L'orgue tient dans la polyphonie toute la science de la composition, le violon, lui, parle d'affect et exprime les passions. C'est tout l'art d'un siècle qui s'est fait l'héritier de l'éloquence, au delà de l'humanisme de la  Renaissance qui travailla à en retrouver la technique chez les "anciens".

Passion des sentiments qui transcendent les émotions, c'est tout un vocabulaire qui est mis en oeuvre pour convaincre.

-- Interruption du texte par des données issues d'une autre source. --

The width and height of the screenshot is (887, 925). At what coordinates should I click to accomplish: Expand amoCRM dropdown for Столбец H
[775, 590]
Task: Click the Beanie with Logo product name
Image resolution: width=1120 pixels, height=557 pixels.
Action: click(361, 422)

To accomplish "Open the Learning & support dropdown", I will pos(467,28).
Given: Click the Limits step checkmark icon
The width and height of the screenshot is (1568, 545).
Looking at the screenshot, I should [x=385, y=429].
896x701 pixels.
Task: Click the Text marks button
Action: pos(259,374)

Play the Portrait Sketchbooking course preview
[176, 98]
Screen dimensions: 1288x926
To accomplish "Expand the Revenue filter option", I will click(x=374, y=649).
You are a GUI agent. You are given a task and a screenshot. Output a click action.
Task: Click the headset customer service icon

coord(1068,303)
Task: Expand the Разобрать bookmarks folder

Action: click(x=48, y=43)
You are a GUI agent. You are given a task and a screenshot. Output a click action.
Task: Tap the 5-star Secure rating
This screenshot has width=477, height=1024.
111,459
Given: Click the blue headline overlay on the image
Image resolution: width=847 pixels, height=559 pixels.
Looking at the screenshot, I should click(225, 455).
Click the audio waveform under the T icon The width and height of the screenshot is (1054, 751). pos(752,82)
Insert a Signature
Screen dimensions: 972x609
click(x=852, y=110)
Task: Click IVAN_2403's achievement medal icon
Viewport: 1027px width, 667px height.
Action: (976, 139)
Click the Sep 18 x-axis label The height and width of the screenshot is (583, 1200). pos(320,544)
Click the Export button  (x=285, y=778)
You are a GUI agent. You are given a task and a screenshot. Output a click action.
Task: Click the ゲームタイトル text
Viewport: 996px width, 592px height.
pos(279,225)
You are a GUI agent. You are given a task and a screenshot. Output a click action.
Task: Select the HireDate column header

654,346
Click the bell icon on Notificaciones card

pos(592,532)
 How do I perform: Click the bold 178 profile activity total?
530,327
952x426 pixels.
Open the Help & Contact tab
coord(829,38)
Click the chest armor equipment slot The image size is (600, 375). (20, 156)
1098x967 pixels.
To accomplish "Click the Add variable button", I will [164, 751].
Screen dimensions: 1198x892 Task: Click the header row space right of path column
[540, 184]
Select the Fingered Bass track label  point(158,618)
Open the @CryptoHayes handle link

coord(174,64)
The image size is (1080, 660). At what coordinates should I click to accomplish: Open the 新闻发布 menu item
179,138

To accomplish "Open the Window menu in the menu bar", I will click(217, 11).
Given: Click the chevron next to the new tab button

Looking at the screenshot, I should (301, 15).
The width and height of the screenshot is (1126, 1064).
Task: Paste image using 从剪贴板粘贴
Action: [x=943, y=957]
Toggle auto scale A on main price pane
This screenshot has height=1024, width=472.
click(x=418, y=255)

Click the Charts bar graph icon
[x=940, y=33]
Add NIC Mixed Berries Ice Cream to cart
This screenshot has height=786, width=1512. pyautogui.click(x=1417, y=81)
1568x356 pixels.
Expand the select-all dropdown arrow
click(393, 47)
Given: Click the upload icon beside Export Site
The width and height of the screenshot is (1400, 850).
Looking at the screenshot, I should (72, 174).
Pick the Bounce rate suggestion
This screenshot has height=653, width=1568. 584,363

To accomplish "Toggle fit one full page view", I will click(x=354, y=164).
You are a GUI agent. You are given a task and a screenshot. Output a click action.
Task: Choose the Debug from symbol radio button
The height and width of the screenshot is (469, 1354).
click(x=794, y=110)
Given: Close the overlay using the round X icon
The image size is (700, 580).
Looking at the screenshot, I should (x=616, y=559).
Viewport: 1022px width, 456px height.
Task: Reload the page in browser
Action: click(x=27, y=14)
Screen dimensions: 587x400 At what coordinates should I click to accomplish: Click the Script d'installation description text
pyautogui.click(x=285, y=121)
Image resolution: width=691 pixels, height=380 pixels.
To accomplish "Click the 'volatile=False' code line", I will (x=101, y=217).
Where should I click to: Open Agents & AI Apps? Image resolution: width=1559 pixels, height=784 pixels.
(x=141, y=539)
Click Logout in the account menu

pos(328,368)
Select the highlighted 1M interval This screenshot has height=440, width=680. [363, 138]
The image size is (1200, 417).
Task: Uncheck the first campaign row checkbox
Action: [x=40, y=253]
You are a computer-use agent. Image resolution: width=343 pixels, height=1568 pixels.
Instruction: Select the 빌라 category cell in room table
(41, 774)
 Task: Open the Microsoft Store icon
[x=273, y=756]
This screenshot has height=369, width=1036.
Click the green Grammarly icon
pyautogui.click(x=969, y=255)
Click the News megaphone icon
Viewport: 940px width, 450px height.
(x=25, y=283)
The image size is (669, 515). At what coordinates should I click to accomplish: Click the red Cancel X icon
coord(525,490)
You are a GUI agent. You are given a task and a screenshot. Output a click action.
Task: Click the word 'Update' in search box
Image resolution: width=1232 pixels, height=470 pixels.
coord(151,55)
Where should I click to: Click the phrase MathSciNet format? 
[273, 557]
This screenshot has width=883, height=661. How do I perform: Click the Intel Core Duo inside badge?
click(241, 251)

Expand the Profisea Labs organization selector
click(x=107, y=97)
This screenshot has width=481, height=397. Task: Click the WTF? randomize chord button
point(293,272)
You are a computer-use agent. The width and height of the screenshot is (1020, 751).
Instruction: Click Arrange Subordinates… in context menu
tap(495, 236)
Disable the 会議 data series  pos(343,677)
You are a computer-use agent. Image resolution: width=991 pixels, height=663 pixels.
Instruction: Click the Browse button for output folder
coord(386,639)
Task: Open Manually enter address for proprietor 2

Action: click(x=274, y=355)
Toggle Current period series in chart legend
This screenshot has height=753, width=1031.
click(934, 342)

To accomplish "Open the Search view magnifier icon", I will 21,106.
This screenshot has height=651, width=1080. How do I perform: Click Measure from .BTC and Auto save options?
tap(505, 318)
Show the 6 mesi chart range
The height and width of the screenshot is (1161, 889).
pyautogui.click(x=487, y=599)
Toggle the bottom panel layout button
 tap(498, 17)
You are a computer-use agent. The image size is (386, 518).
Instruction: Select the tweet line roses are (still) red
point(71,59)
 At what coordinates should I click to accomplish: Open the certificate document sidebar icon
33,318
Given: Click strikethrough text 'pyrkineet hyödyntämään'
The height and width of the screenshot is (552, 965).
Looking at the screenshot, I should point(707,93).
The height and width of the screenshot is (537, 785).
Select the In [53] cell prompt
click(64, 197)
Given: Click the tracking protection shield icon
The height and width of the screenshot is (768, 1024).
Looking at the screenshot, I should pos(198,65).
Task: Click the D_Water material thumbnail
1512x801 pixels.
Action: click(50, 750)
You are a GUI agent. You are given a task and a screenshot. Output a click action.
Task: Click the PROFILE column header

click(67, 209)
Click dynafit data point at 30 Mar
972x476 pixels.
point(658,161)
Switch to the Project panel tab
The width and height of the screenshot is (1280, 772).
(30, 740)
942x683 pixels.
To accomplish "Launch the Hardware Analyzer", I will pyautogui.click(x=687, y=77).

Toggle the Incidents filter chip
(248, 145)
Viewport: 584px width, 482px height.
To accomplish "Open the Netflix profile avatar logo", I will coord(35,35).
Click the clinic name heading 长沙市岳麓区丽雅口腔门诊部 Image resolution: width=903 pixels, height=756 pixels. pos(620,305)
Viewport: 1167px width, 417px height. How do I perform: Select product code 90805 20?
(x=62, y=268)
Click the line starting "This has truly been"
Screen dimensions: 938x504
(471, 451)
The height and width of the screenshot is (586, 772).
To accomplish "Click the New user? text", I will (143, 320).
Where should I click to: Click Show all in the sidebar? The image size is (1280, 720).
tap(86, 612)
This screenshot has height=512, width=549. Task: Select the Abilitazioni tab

De l'imitation des trois coups dans le Prélude, répétés comme un écho, qui nous rappellent ces clous qui nous crucifient depuis 2000 ans au tremblement de terre qui déchire le voile des cieux, en passant par les pleurs de la Vierge Marie qui crient son désespoir au monde insensible qui par des variations sur sa plainte, se moque du crucifié, joue aux dés sa tunique, se disputent… La Crucifixion de Biber issue des Mystères de la Vierge est un modèle de la rhétorique de cette époque. Tout comme les variations multiples sur les pleurs (Pavane lachrimæ, de John Dowland) que reprend Johan Schop décrivent sous une cette forme apparemment contrainte les tourments de notre coeur, le discours est en fait le même dans la 12e Sonate de Jean-Ferry Rebel qui utilise une danse, un menuet, pour chanter sa mélancolie au gré de couplets commentant par des affects différents l'exposé du refrain dans cette forme rondeau que les français du Grand Siècle appréciaient tant.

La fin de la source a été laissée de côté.